Kommt auf den Mandanten und die Angelegenheit an. Natürlich hat manches Zeit, aber nicht alles - und nach Meinung des Mandanten ist es fast immer eilig. Und wenn der Partner entscheidet, dass das heute noch gemacht werden muss, kannst du als Associate kaum sagen, dass das doch noch Zeit hat.
Je nach Rechtsgebiet brennt beim Mandanten auch wirklich manchmal die Hütte und selbst wenn es noch bis zum nächsten Morgen Zeit hat, fühlt er sich nicht gut betreut, wenn da abends nichts mehr kommt.
01.01.2021, 13:52
(01.01.2021, 13:27)Gast schrieb:(31.12.2020, 18:33)Gast schrieb:(31.12.2020, 17:53)Gast schrieb:(31.12.2020, 17:11)Gast schrieb: Von dem "Zwang", abends (oder gar nachmittags) nicht als erstes gehen zu können, wird hier oft berichtet. Was passiert in solchen Kanzleien, wenn ich einfach trotzdem morgens ganz früh komme, fleißig meine Arbeit mache und dann der erste bin, der in den Feierabend geht. Jeweils deutlich früher als die Kollegen. Immer vorausgesetzt, ich schaffe meine Arbeit.
Meckt da jemand? Gucken die anderen einen grimmig an? Keine Chance auf Partnerschaft? Mobbing?
Sieht der Arbeitsalltag denn so aus, dass man morgens allein gar nicht sinnvoll arbeiten kann, wenn die anderen noch nicht da sind? Sind die Aufgaben so teamarbeit-lastig oder kommen sie immer morgens frisch rein und müssen abends raus, sodass freie Einteilung nicht möglich ist?
Oder wollen die einfach, dass immer alle gleichzeitig da sind, damit man mal eben anklopfen und irgendwas fragen kann?
Wenn um 19 Uhr ne Anfrage des Mandanten rein kommt, interessiert es absolut niemanden, ob du schon seit 12 h da bist.

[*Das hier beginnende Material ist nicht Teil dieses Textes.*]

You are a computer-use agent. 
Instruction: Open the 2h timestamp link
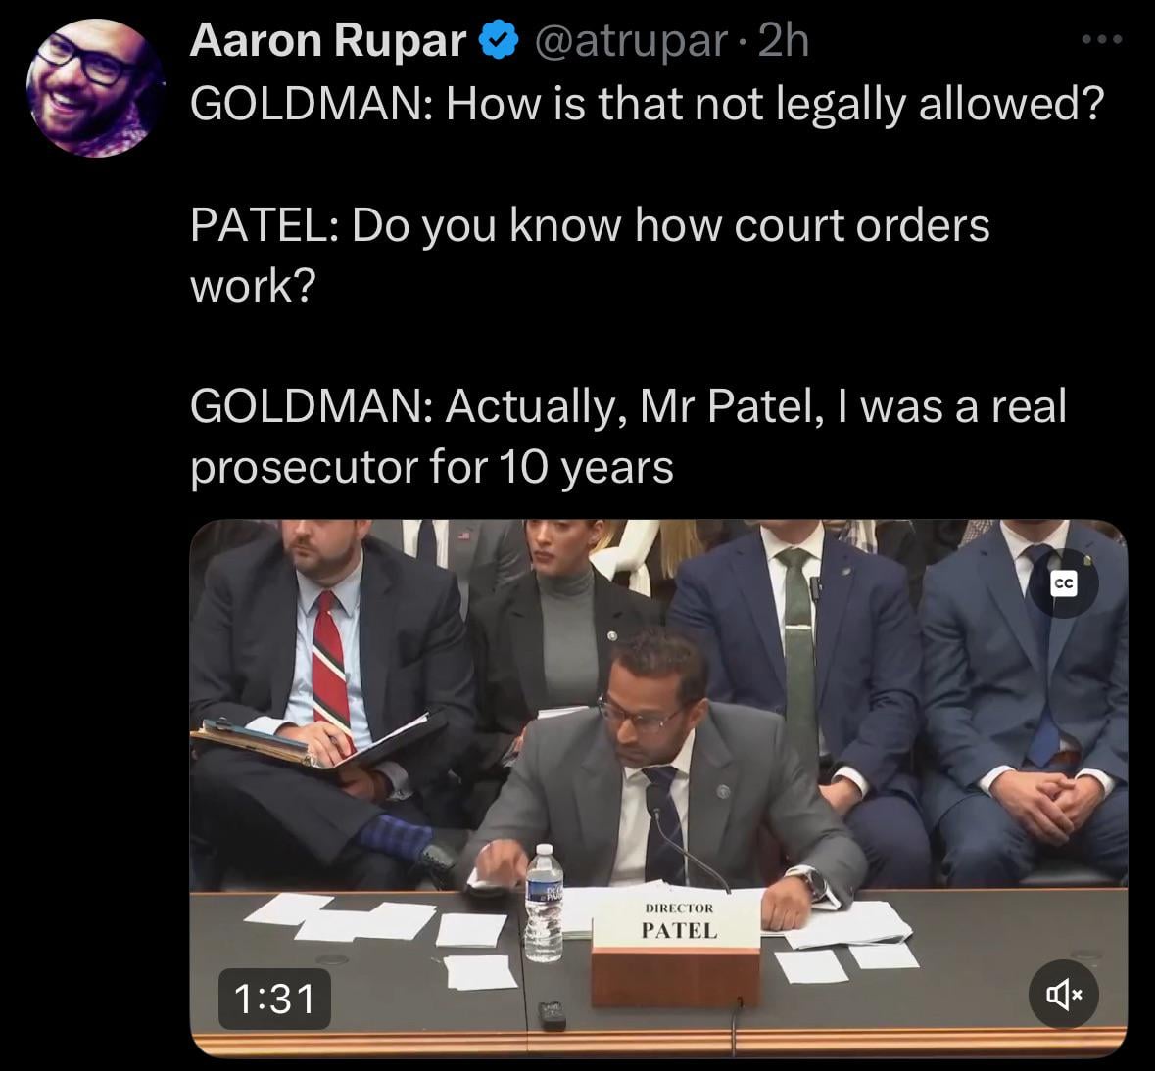[x=783, y=40]
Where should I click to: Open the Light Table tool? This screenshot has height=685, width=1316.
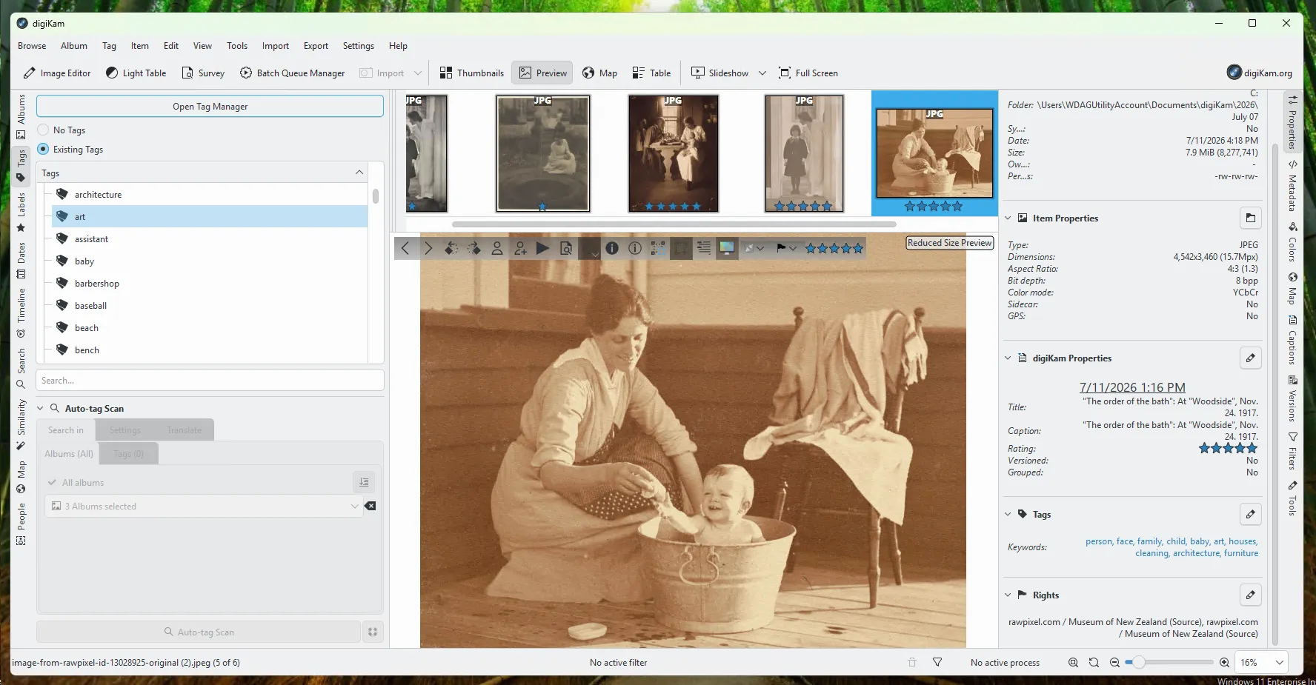tap(136, 73)
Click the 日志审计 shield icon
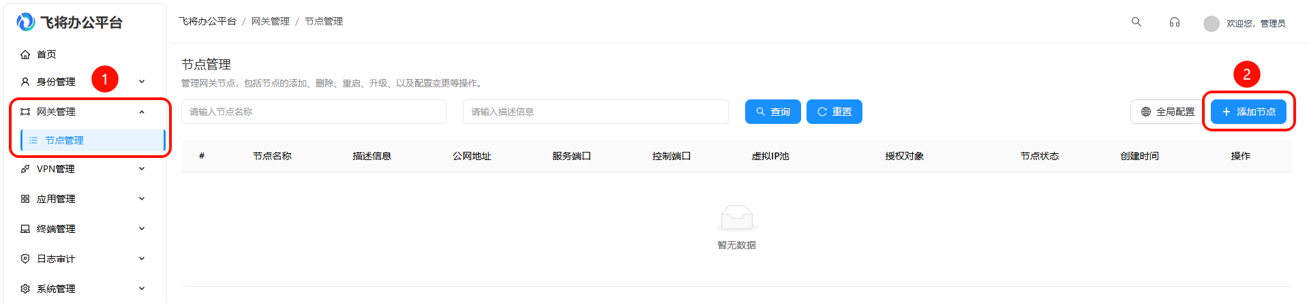 click(25, 259)
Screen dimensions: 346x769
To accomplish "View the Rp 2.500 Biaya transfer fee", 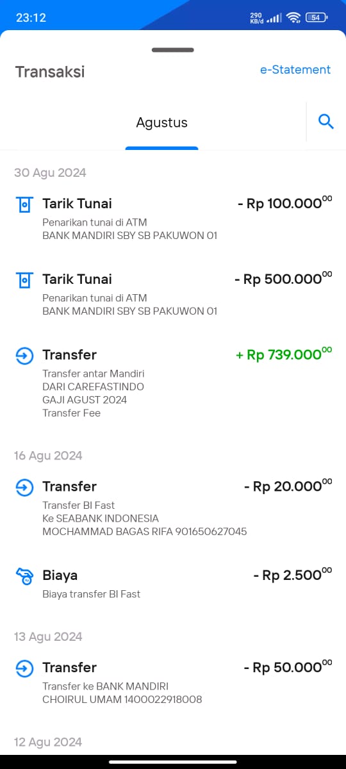I will [173, 584].
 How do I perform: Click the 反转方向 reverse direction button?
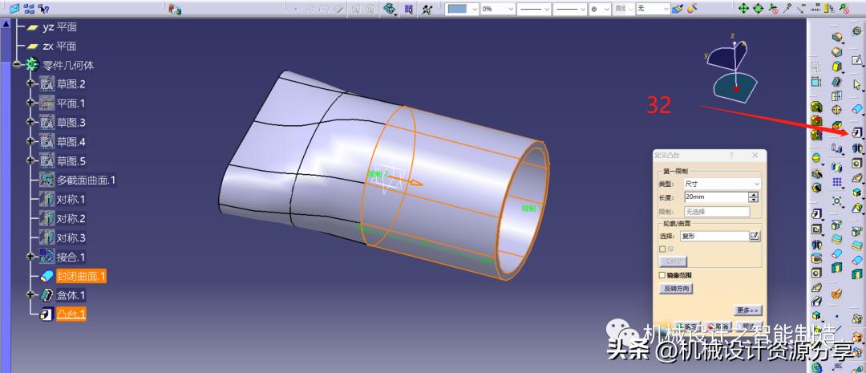click(x=675, y=288)
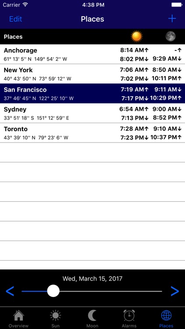Screen dimensions: 185x329
Task: Choose the highlighted San Francisco row
Action: click(93, 93)
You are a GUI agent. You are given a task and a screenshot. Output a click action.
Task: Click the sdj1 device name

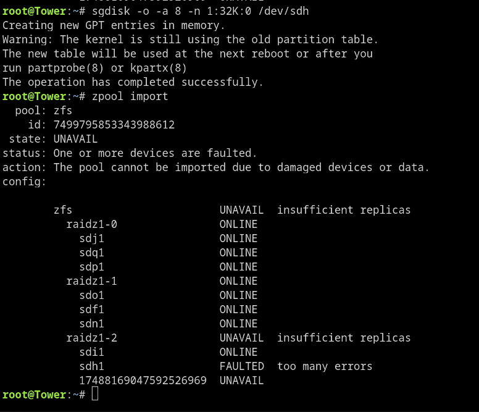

Deswegen funktioniert das meist nicht.
Ist es im allgemeinen so, dass Anfragen "sofort" beantwortet werden sollen? Eilen die beim Mandanten so sehr (bzw. bildet der Mandant sich das ein)? Was sind das zB für Anfragen?
Kommt auf den Mandanten und die Angelegenheit an. Natürlich hat manches Zeit, aber nicht alles - und nach Meinung des Mandanten ist es fast immer eilig. Und wenn der Partner entscheidet, dass das heute noch gemacht werden muss, kannst du als Associate kaum sagen, dass das doch noch Zeit hat.
Je nach Rechtsgebiet brennt beim Mandanten auch wirklich manchmal die Hütte und selbst wenn es noch bis zum nächsten Morgen Zeit hat, fühlt er sich nicht gut betreut, wenn da abends nichts mehr kommt.
Eben. Dann geht er nächstes mal woandershin.